* Text shown *
>> start

Narrow-Road Christianity

Joshua West

People tend to seek the path of least resistance, the “easy way.” As Christians, we shouldn’t look for the easy way or the hard way. We should focus on walking down the path of truth no matter where it leads. We should be far more concerned about the character of our life than the condition of our life. 

But because we have a fallen sin nature, doing what’s right is often a struggle, and when it comes to following Christ it is completely unnatural to us. This is why the Scripture says regarding following Jesus that we must deny ourselves. 

In the Scriptures, Jesus speaks about this frequently. He makes it clear that living by the status quo, and going with the flow, isn’t what true Christianity looks like. This is not a popular message today, and I’m sure it has never been a popular message in any age. 

The Broad Road of Destruction
Due to the rejection of absolute truth, the rise of secular atheism, and a culture that thinks it has outgrown God, we have an environment in which any personal discomfort for the sake of right is minimized or considered unnecessary altogether. 

“Enter through the narrow gate. For wide is the gate and broad is the road that leads to destruction, and many enter through it. But small is the gate and narrow the road that leads to life, and only a few find it.” Matthew 7:13-14 (NIV) 

Popular modern Christianity is broad, minimizing sin, repentance, and sacrifice. Matthew 7:13-14 truly is a hard saying because our flesh is weak and wants it easy. You will be persecuted for preaching the full counsel of God. 

Everyone is born on the broad road because we are born into sin. Anyone who tells you that true relationship with Christ is found on the broad road is misleading you, either because they are deceived or because they are a liar. 

The path of the disciple of Jesus hinges on the teachings of Jesus, this is why Jesus says, “Those who love me will obey my commands.” You are not really a disciple of someone if you knowingly don’t live by their teachings. 

The True Disciple
To be a disciple means to discipline yourself to a certain way of life, prescribed by the teacher. To be a disciple of someone’s teachings implies that you carefully incorporate their philosophy and teachings into your life.

>> end

* Given entries *
>> start

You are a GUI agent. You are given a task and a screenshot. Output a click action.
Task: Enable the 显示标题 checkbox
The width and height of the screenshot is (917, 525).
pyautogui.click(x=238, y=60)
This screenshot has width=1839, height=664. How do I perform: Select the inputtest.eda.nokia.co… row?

>> end
>> start

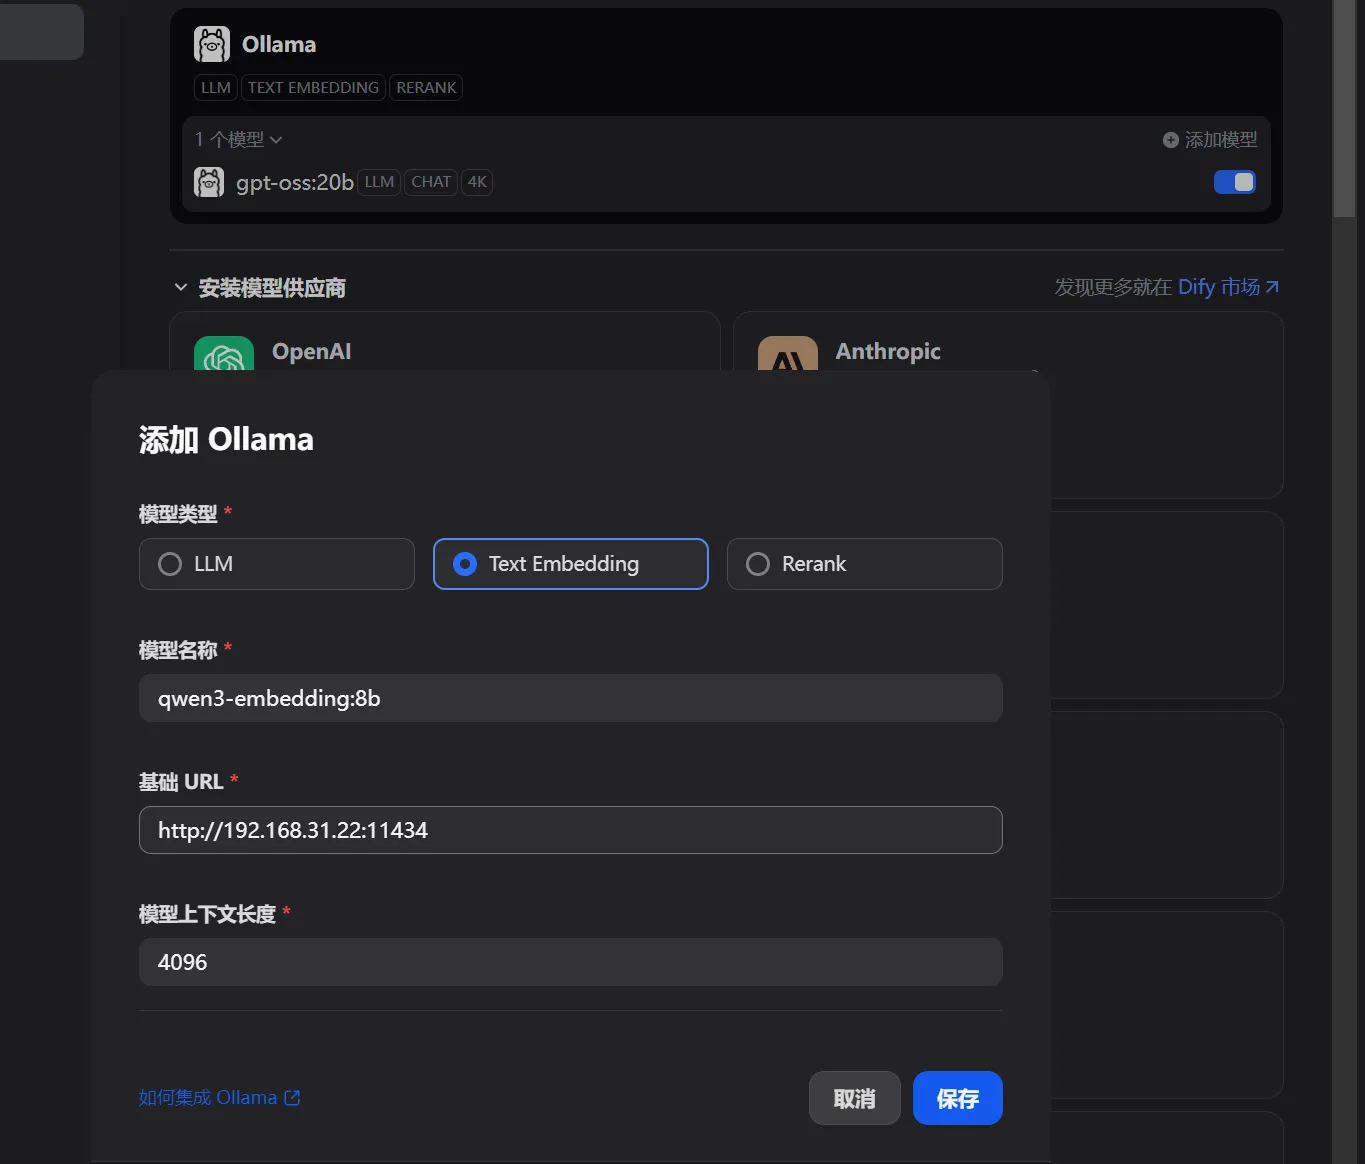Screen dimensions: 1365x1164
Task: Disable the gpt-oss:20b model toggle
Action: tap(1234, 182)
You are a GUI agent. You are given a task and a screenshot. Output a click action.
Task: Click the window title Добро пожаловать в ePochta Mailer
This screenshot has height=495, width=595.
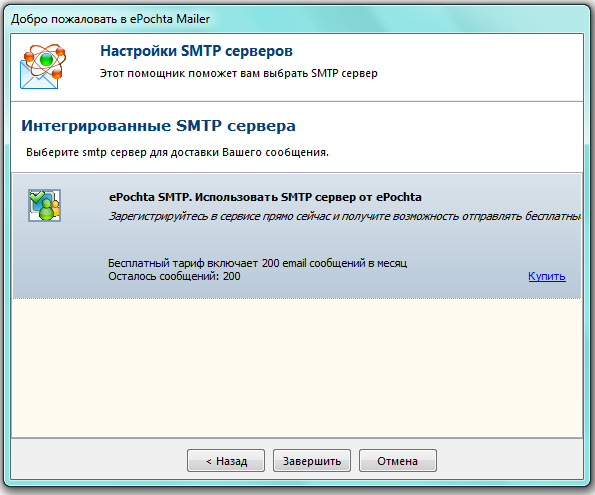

>> end
>> start

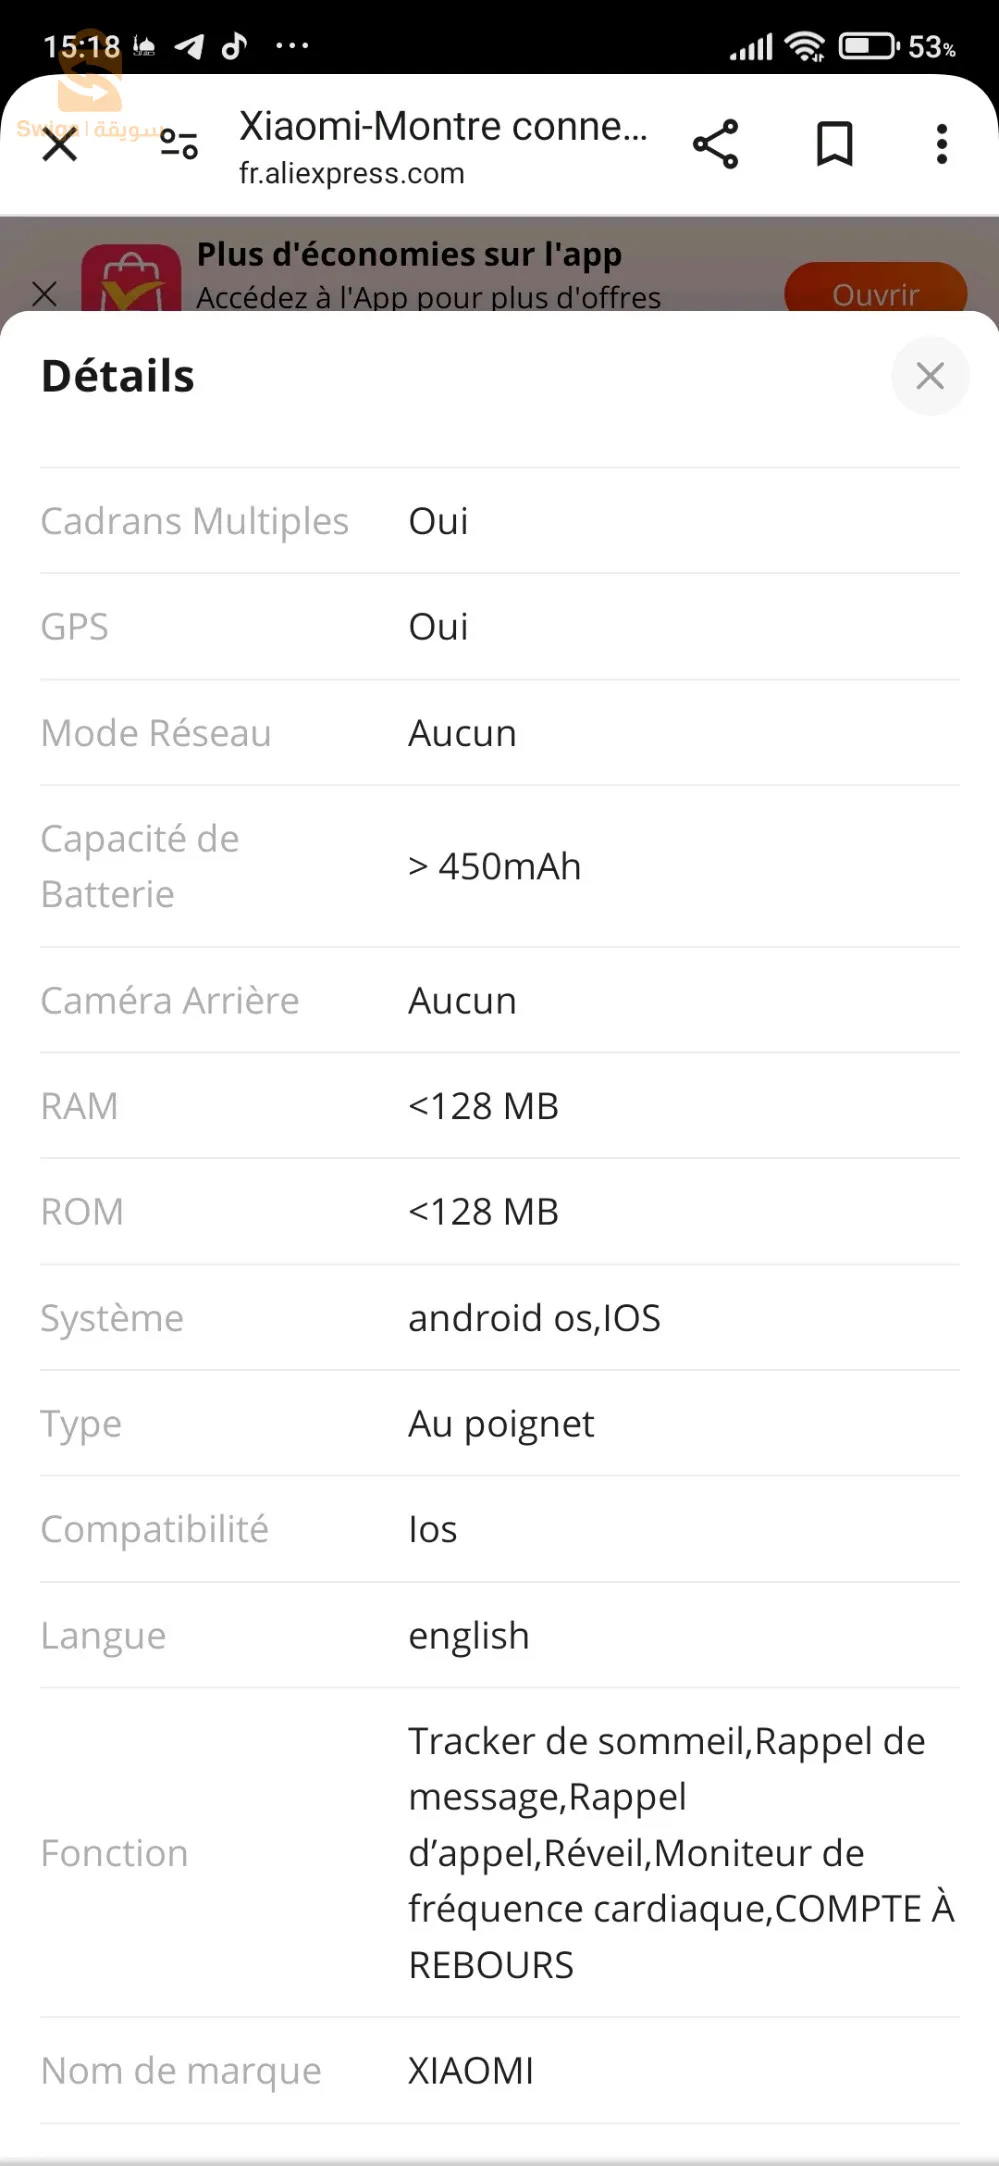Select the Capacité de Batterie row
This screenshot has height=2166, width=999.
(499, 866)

>> end

* Problem description *
Answer these questions from the article on narrow-road Christianity.
(a) Which Bible passage is quoted under the heading "The Broad Road of Destruction"?
(b) According to the article, why is everyone born on the broad road?
(c) What does the article say it means to be a disciple?

* Answer to the exercise *
(a) Matthew 7:13-14 (NIV).
(b) Because we are born into sin.
(c) To discipline yourself to a certain way of life, prescribed by the teacher.